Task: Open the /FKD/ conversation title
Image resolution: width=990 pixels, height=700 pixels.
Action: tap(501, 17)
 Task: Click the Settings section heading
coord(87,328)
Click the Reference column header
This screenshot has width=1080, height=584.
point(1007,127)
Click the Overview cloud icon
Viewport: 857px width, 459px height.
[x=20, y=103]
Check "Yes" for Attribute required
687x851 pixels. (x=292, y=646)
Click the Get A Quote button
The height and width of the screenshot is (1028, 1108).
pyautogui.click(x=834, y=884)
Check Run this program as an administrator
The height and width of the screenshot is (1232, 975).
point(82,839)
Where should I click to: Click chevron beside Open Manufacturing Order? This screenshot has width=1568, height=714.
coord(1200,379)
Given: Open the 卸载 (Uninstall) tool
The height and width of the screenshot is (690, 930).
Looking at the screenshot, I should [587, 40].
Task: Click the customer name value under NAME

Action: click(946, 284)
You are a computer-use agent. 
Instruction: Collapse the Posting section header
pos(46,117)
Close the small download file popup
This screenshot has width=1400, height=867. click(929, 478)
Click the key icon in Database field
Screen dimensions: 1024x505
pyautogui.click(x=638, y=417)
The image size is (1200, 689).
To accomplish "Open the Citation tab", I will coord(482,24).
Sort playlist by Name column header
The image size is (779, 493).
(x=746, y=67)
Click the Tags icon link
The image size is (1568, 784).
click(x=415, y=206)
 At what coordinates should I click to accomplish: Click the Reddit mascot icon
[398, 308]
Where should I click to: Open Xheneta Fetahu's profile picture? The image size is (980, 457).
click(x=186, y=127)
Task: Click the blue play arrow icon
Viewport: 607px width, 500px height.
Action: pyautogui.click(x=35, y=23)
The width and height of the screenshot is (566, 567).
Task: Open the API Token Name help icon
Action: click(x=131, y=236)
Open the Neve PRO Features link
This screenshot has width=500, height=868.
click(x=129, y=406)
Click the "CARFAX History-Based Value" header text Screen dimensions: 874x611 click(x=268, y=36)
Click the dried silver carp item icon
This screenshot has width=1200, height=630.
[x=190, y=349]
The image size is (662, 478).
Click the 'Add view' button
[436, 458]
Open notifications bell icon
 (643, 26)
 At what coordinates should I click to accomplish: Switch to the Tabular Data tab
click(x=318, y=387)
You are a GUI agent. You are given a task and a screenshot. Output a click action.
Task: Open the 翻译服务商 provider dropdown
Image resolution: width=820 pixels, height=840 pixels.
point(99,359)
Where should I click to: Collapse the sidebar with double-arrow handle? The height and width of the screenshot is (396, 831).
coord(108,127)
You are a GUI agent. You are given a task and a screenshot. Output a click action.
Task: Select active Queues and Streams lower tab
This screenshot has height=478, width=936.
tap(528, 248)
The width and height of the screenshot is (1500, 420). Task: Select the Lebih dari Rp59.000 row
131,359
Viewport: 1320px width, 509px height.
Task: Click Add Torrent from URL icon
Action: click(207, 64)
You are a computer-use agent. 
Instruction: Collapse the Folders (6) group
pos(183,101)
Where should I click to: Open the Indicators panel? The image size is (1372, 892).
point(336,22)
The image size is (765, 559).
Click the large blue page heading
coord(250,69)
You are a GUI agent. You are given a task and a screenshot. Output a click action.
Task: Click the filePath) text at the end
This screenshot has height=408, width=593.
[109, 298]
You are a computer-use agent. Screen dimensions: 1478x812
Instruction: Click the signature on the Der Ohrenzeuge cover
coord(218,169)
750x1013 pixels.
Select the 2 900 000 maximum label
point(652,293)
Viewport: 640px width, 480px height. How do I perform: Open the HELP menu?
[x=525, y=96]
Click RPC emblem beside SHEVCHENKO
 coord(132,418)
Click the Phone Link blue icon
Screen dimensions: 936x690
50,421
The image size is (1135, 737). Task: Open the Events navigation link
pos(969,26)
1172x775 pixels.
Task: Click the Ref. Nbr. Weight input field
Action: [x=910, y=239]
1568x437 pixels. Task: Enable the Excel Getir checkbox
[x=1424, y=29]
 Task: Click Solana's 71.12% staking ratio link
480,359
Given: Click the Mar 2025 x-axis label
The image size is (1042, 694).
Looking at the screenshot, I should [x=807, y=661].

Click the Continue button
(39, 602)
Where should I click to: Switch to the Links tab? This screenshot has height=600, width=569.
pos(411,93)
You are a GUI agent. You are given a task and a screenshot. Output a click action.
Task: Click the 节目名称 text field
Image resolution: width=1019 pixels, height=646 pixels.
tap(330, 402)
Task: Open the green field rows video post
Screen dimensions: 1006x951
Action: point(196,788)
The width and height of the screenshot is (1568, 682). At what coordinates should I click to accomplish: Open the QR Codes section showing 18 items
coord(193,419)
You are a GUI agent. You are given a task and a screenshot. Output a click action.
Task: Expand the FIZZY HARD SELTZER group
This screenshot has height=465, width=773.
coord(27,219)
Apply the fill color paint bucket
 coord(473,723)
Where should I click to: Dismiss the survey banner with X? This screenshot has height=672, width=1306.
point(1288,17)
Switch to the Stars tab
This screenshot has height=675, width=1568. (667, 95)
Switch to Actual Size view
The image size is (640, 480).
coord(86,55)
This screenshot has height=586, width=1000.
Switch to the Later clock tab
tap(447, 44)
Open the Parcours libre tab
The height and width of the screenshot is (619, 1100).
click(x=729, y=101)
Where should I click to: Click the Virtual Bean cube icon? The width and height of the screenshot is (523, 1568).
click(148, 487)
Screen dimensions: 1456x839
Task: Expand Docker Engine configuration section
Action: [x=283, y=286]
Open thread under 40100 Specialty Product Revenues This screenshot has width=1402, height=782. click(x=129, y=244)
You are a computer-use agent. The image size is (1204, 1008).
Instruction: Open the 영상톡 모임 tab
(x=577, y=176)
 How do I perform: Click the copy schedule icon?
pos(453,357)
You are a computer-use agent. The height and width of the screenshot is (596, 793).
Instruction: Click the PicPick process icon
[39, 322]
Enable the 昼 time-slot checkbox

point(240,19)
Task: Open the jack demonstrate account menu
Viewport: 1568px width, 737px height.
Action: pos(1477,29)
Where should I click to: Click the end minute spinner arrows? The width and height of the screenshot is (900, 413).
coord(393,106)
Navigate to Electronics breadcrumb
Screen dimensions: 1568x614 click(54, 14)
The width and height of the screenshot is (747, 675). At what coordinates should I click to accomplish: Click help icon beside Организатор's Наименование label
* * *
• Task brief: Exactly as they appear above, give the entries again.

• Result:
Task: Open the /FKD/ conversation title
Image resolution: width=990 pixels, height=700 pixels.
Action: tap(501, 17)
 Task: Click the Settings section heading
coord(87,328)
Click the Reference column header
This screenshot has width=1080, height=584.
point(1007,127)
Click the Overview cloud icon
Viewport: 857px width, 459px height.
[x=20, y=103]
Check "Yes" for Attribute required
687x851 pixels. (x=292, y=646)
Click the Get A Quote button
The height and width of the screenshot is (1028, 1108).
pyautogui.click(x=834, y=884)
Check Run this program as an administrator
The height and width of the screenshot is (1232, 975).
point(82,839)
Where should I click to: Click chevron beside Open Manufacturing Order? This screenshot has width=1568, height=714.
coord(1200,379)
Given: Open the 卸载 (Uninstall) tool
The height and width of the screenshot is (690, 930).
Looking at the screenshot, I should [587, 40].
Task: Click the customer name value under NAME

Action: click(946, 284)
You are a computer-use agent. 
Instruction: Collapse the Posting section header
pos(46,117)
Close the small download file popup
This screenshot has width=1400, height=867. click(929, 478)
Click the key icon in Database field
Screen dimensions: 1024x505
pyautogui.click(x=638, y=417)
The image size is (1200, 689).
To accomplish "Open the Citation tab", I will coord(482,24).
Sort playlist by Name column header
The image size is (779, 493).
(x=746, y=67)
Click the Tags icon link
The image size is (1568, 784).
click(x=415, y=206)
 At what coordinates should I click to accomplish: Click the Reddit mascot icon
[398, 308]
Where should I click to: Open Xheneta Fetahu's profile picture? The image size is (980, 457).
click(x=186, y=127)
Task: Click the blue play arrow icon
Viewport: 607px width, 500px height.
Action: pyautogui.click(x=35, y=23)
The width and height of the screenshot is (566, 567).
Task: Open the API Token Name help icon
Action: click(x=131, y=236)
Open the Neve PRO Features link
This screenshot has width=500, height=868.
click(x=129, y=406)
Click the "CARFAX History-Based Value" header text Screen dimensions: 874x611 click(x=268, y=36)
Click the dried silver carp item icon
This screenshot has width=1200, height=630.
[x=190, y=349]
The image size is (662, 478).
Click the 'Add view' button
[436, 458]
Open notifications bell icon
 (643, 26)
 At what coordinates should I click to accomplish: Switch to the Tabular Data tab
click(x=318, y=387)
You are a GUI agent. You are given a task and a screenshot. Output a click action.
Task: Open the 翻译服务商 provider dropdown
Image resolution: width=820 pixels, height=840 pixels.
point(99,359)
Where should I click to: Collapse the sidebar with double-arrow handle? The height and width of the screenshot is (396, 831).
coord(108,127)
You are a GUI agent. You are given a task and a screenshot. Output a click action.
Task: Select active Queues and Streams lower tab
This screenshot has height=478, width=936.
tap(528, 248)
The width and height of the screenshot is (1500, 420). Task: Select the Lebih dari Rp59.000 row
131,359
Viewport: 1320px width, 509px height.
Task: Click Add Torrent from URL icon
Action: click(207, 64)
You are a computer-use agent. 
Instruction: Collapse the Folders (6) group
pos(183,101)
Where should I click to: Open the Indicators panel? The image size is (1372, 892).
point(336,22)
The image size is (765, 559).
Click the large blue page heading
coord(250,69)
You are a GUI agent. You are given a task and a screenshot. Output a click action.
Task: Click the filePath) text at the end
This screenshot has height=408, width=593.
[109, 298]
You are a computer-use agent. Screen dimensions: 1478x812
Instruction: Click the signature on the Der Ohrenzeuge cover
coord(218,169)
750x1013 pixels.
Select the 2 900 000 maximum label
point(652,293)
Viewport: 640px width, 480px height. How do I perform: Open the HELP menu?
[x=525, y=96]
Click RPC emblem beside SHEVCHENKO
 coord(132,418)
Click the Phone Link blue icon
Screen dimensions: 936x690
50,421
The image size is (1135, 737). Task: Open the Events navigation link
pos(969,26)
1172x775 pixels.
Task: Click the Ref. Nbr. Weight input field
Action: [x=910, y=239]
1568x437 pixels. Task: Enable the Excel Getir checkbox
[x=1424, y=29]
 Task: Click Solana's 71.12% staking ratio link
480,359
Given: Click the Mar 2025 x-axis label
The image size is (1042, 694).
Looking at the screenshot, I should [x=807, y=661].

Click the Continue button
(39, 602)
Where should I click to: Switch to the Links tab? This screenshot has height=600, width=569.
pos(411,93)
You are a GUI agent. You are given a task and a screenshot. Output a click action.
Task: Click the 节目名称 text field
Image resolution: width=1019 pixels, height=646 pixels.
tap(330, 402)
Task: Open the green field rows video post
Screen dimensions: 1006x951
Action: point(196,788)
The width and height of the screenshot is (1568, 682). At what coordinates should I click to accomplish: Open the QR Codes section showing 18 items
coord(193,419)
You are a GUI agent. You are given a task and a screenshot. Output a click action.
Task: Expand the FIZZY HARD SELTZER group
This screenshot has height=465, width=773.
coord(27,219)
Apply the fill color paint bucket
 coord(473,723)
Where should I click to: Dismiss the survey banner with X? This screenshot has height=672, width=1306.
point(1288,17)
Switch to the Stars tab
This screenshot has height=675, width=1568. (667, 95)
Switch to Actual Size view
The image size is (640, 480).
coord(86,55)
This screenshot has height=586, width=1000.
Switch to the Later clock tab
tap(447, 44)
Open the Parcours libre tab
The height and width of the screenshot is (619, 1100).
click(x=729, y=101)
Where should I click to: Click the Virtual Bean cube icon? The width and height of the screenshot is (523, 1568).
click(148, 487)
Screen dimensions: 1456x839
Task: Expand Docker Engine configuration section
Action: [x=283, y=286]
Open thread under 40100 Specialty Product Revenues This screenshot has width=1402, height=782. click(x=129, y=244)
You are a computer-use agent. The image size is (1204, 1008).
Instruction: Open the 영상톡 모임 tab
(x=577, y=176)
 How do I perform: Click the copy schedule icon?
pos(453,357)
You are a computer-use agent. The height and width of the screenshot is (596, 793).
Instruction: Click the PicPick process icon
[39, 322]
Enable the 昼 time-slot checkbox

point(240,19)
Task: Open the jack demonstrate account menu
Viewport: 1568px width, 737px height.
Action: pos(1477,29)
Where should I click to: Click the end minute spinner arrows? The width and height of the screenshot is (900, 413).
coord(393,106)
Navigate to Electronics breadcrumb
Screen dimensions: 1568x614 click(54, 14)
The width and height of the screenshot is (747, 675). At what coordinates should I click to accomplish: Click help icon beside Организатор's Наименование label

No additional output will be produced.